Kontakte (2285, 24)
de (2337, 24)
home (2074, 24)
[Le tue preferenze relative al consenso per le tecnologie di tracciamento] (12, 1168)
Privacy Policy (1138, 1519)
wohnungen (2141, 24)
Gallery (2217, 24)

──────────────────────────────

▶ _PROBLEM STATEMENT_
Transcribe all of the material exactly as it appears.

▶ _TASK SOLUTION_
Kontakte (2285, 24)
de (2337, 24)
home (2074, 24)
[Le tue preferenze relative al consenso per le tecnologie di tracciamento] (12, 1168)
Privacy Policy (1138, 1519)
wohnungen (2141, 24)
Gallery (2217, 24)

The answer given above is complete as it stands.